単孔式内視鏡手術が生まれて、世界中に普及しだしたのは、ちょうどその頃でした。だけど僕は、純粋な単孔式には危険が潜んでいると思ったんですね。将来的には、純粋な単孔式になるのかもしれませんが、現状では、制限が多く不安定なやり方をしていましたので、(自分が患者だったら、怖くて受けたくないな)と思っていたのです。

それで、ほぼ単孔式だけど、極力目立たない創痕で、迅速性と安全性は雲泥の差で高める方法として、手術を補助する鉗子を1本足すことを考え付いたのです。
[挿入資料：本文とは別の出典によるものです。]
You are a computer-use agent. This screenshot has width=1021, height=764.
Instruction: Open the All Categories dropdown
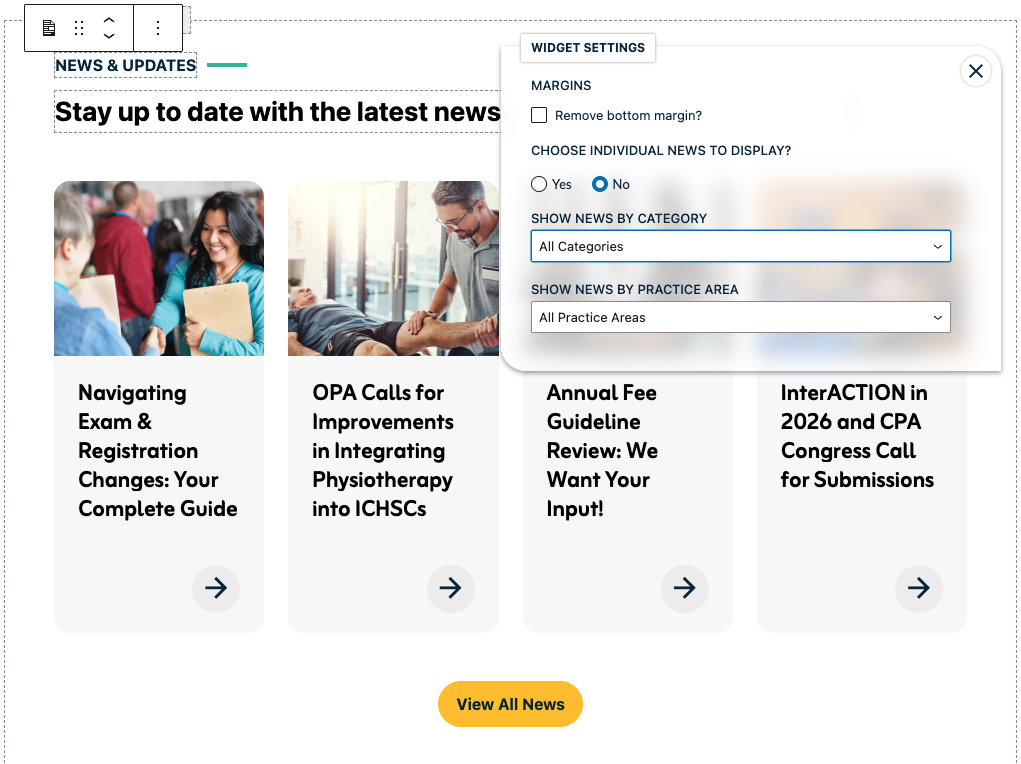pyautogui.click(x=740, y=246)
ところが、一番欲しい時期に2㎜の鉗子がなくなってしまった。
もう、なんてことだと。それなら自分で開発してしまおうと決意しました」(金平)

従来の腹腔鏡手術(左)と単孔式手術(右)の創痕

文字通り、1つの穴からだけ行う純粋な単孔式に対し、金平は、補助用の鉗子をもう1本、別の場所から差し込むことを考案したのだ。

一般的な内視鏡鉗子の直径は5mm~10mmもある。それを2㎜まで細くし、かつ簡単に曲がったり壊れたりしない、強靭な剛性と耐久性を実現させるのは簡単なようで難しい。実際、世界にはまだ、金平が満足する鉗子は存在していなかった。

それを、どこと一緒に作るか――。

「日本、スティール、鋼、優れた加工技術、歴史ある、手術器具等の条件でウェブを検索していたら、ニチオンさんが浮上してきました。

1911年(明治44年)創業で。なんとNHKの時報はニチオンさんの音叉だし、世界の有名な音楽家も、ニチオンさんのチューニング・フォーク(音叉)を使っていると言うのです。凄いですよね。
『こんな会社があったんだ』と鳥肌を立てながら見ていたら、明治時代から既に、耳鼻咽喉科用の鋼製小物を作っていることが判りました。ビンゴでした。

もうここしかないと思ってすぐに電話したんですね。『近日中になんとか来ていただけませんか」とお願いしたら『今から行きます』(笑)

そして本当に、船橋市(千葉県)から当時僕がいた上尾中央総合病院(埼玉県)へ、その日のうちに飛んで来てくれたんですよ。もうびっくりしました」(金平)

飛んできたのは、株式会社ニチオンの代表取締役社長の本田宏志。
実は、金平と本田は既に面識があった。

「金平先生に初めてお会いしたのは2005年、ナポリでした。名刺交換をして、5分間ほど立ち話をしただけですが。

SMIT(スミット)という先端医療技術学会の国際会議がありまして、私は、ある先生と一緒に持針器という内視鏡の器具を紹介するために参加していたのですが、金平先生は司会を務めておられました。それが素晴らしくて。イタリア語からドイツ語に英語を操って、欧米の方々とこんなにコンダクティングできる日本人の外科医は見たことがなかったもので、強烈な印象に残っています。

まさか、その金平先生から、ご連絡をいただけるなんて、想像もしていなかったので、喜んで馳せ参じました」(本田)

株式会社ニチオン 代表取締役社長 本田宏志氏

無論金平も、ナポリでのことは覚えていた。
ただ、本田の会社がどんな物作りをしているかまでは知る由もなかったのだ。